> _Extrait fourni_
★ ★ ★ ★

Avec Christophe Castaner, nous assumons totalement notre doctrine qui s'appuie sur la réactivité et la rapidité pour faire cesser, par des interventions rapides, dans ce type de manifestations, les graves troubles à l'ordre public. Nous ne souhaitons pas que certains se donnent bonne conscience sur le dos de la police nationale et de la gendarmerie nationale. Aussi je réfute le terme de violences policières, qui, en occultant ces violences inacceptables, constitue une offense à notre police et à notre gendarmerie. (Vifs applaudissements sur les travées des groupes LaREM, Les Républicains et UC)

Cela ne nous empêche pas de réfléchir, à froid, à notre doctrine, dans le cadre de la mise en oeuvre d'un schéma national de maintien de l'ordre public Nous réunissons dans cet esprit des experts de tous les pays, des magistrats et des ONG aussi importantes que la Ligue des Droits de l'homme ou Amnesty International, avec des policiers. Sachez qu'en Europe certaines polices envient la façon dont nous gérons l'ordre public. (Protestations sur les travées du groupe CRCE).

Je tiens à nouveau à rendre hommage à l'ensemble de nos policiers et de nos gendarmes et à la mémoire de Franck Labois, tué il y a quelques jours. (Applaudissements nourris sur les travées des groupes LaREM, UC et Les Républicains)

M. David Assouline.  - La grande majorité de manifestants dont je parle est pacifique... (Exclamations dubitatives à droite) même si la droite le conteste ! Bien sûr, je condamne avec force les casseurs.

Rendre hommage aux policiers, c'est condamner les dérives qui ont eu lieu. (Applaudissements sur les travées des groupes SOCR et CRCE et protestations sur les travées des groupes LaREM et Les Républicains)

Suivi judiciaire des djihadistes (II)

M. André Reichardt .  - (Applaudissements sur les travées du groupe Les Républicains) Ma question s'adresse à M. le Premier ministre. Le premier djihadiste français condamné à son retour de Syrie a été libéré lundi de la prison de Condé-sur-Sarthe ; il avait été condamné en novembre 2014 à sept ans de prison ferme. Pour nos concitoyens, ce sera un test de notre capacité à suivre et à contrôler les djihadistes libérés après avoir purgé leur peine.

À ce jour, 224 djihadistes sont détenus en France ; ils sortiront progressivement dès cette année. Mme la garde des Sceaux nous a assuré qu'il y aura un suivi judiciaire par un juge spécialisé ainsi qu'un suivi administratif - obligation de pointage, interdiction de quitter leur domicile. Ces mesures, conçues pour des condamnés de droit commun, suffiront-elles à rassurer les Français ? En avons-nous les moyens, sachant qu'il faut 20 agents pour surveiller quelqu'un 24 heures sur 24 ? (Applaudissements sur les travées du groupe Les Républicains)

★ ★ ★ ★

> _Informations fournies_
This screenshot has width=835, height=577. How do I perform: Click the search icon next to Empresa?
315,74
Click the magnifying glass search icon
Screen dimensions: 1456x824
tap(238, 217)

★ ★ ★ ★

> _À propos_
Poursuivez le compte rendu de la séance parlementaire à partir de son dernier paragraphe.

> _Espace de réponse_
Mme Nicole Belloubet, garde des sceaux, ministre de la justice .  - Les condamnations pénales des djihadistes sont sévères. Depuis 2015, avec le procureur Molins, nous avons criminalisé l'association de malfaiteurs terroriste, permettant d'alourdir les peines.

En détention, ils font l'objet d'un traitement adapté à leur singularité.

Nous améliorons la détention des preuves sur les terrains de combat, avec le concours de la DGSI et des États-Unis dont les spécialistes récupèrent des preuves sur place. Cela nous permet de constituer des dossiers denses.

À la sortie de prison - car dans un État de droit, les peines ont une fin - ils font l'objet d'un suivi rigoureux par un juge de l'application des peines spécialisé. Peut s'y ajouter un suivi administratif, via les mesures individuelles de contrôle administratif et de surveillance prévues par la loi Sécurité intérieure. Enfin, les services de renseignements sont très présents. Les mailles sont serrées ! (Applaudissements sur les travées du groupe LaREM)

M. André Reichardt.  - Vous ne me convainquez pas. Une condamnation à sept ans de prison pour avoir combattu en Syrie, une libération au bout de six, c'est peu.

Se pose la question du repentir. Les prisons françaises ne sont pas des centres de déradicalisation, bien au contraire. Nous n'avons pas d'outil pour mesurer la dangerosité de ceux qui sortent. Les surveillants de Condé-sur-Sarthe se disent inquiets... Et vous voulez faire rentrer les djihadistes qui sont détenus en Irak et en Syrie ? Comment ferons-nous ? (Applaudissements sur les travées du groupe Les Républicains et sur quelques travées du groupe UC)

Réforme des retraites (III)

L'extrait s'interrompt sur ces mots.